The motivation behind this kink is the idea that in an oligopolistic or monopolistically competitive market, firms will not raise their prices because even a small price increase will lose many customers. This is because competitors will generally ignore price increases, with the hope of gaining a larger market share as a result of now having comparatively lower prices. However, even a large price decrease will gain only a few customers because such an action will begin a price war with other firms. The curve is therefore more price-elastic for price increases and less so for price decreases. Firms will often enter the industry in the long run.
Many media industries today are essentially oligopolies. Six movie studios receive 90 percent of American film revenues, and four major music companies receive 80 percent of recording revenues. There are just six major book publishers, and the television industry was an oligopoly of three networks- ABC, CBS, and NBC-from the 1950s through the 1970s.

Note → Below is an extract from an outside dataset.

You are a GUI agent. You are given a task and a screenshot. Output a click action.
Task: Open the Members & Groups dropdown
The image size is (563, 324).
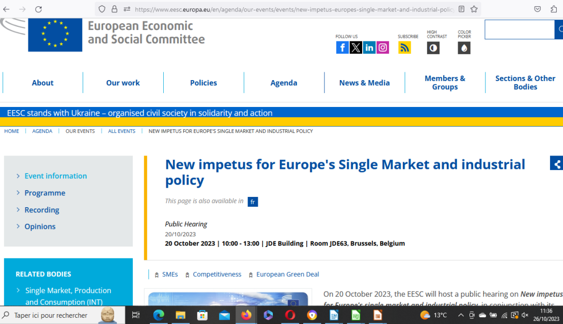445,83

Television has diversified since then, especially because of cable, but today it is still mostly an oligopoly (due to concentration of media ownership) of five companies: Disney/ABC, CBS Corporation, NBC Universal, Time Warner, and News Corporation.
In industrialized countries oligopolies are found in many sectors of the economy, such as cars, auditing, consumer goods, and steel production. Unprecedented levels of competition, fueled by increasing globalisation, have resulted in the emergence of oligopoly in many market sectors, such as the aerospace industry. Market shares in oligopoly are typically determined on the basis of product development and advertising. There are now only a small number of manufacturers of civil passenger aircraft, though Brazil (Embraer) and Canada (Bombardier) have fielded entries into the smaller-market passenger aircraft market sector. A further instance arises in a heavily regulated market such as wireless communications. In some cases states have licensed only two or three providers of cellular phone services.
OPEC is another example of an oligopoly, although on the level of national bodies instead of corporate bodies. There are a few countries that try to control the production of oil.
A further example are the 3 leading food processing companies, Kraft, PepsiCo and Nestle. Together these three corporations account for a large percentage of overall global processed food sales. These three companies are often used as an example of "The rule of 3, which states that markets and industries often become dominated by three major oligopolistic firms.
The city council of Arcata, California has passed a moratorium on marijuana dispensaries, grow facilities, and processing facilities. This moratorium freezes the ability to pass permits to open any of the above facilities. This has caused an oligopoly consisting of the three existing dispensaries not affected by this moratorium. The three dispensaries now have a government-enforced advantage.
Australia has two very good examples of oligoplies. One is its media outlets, mostly owned by either News Corporation or Fairfax Media. Likewise, Australia's retailing industry is dominated by two companies, Coles-Myer and Woolworths.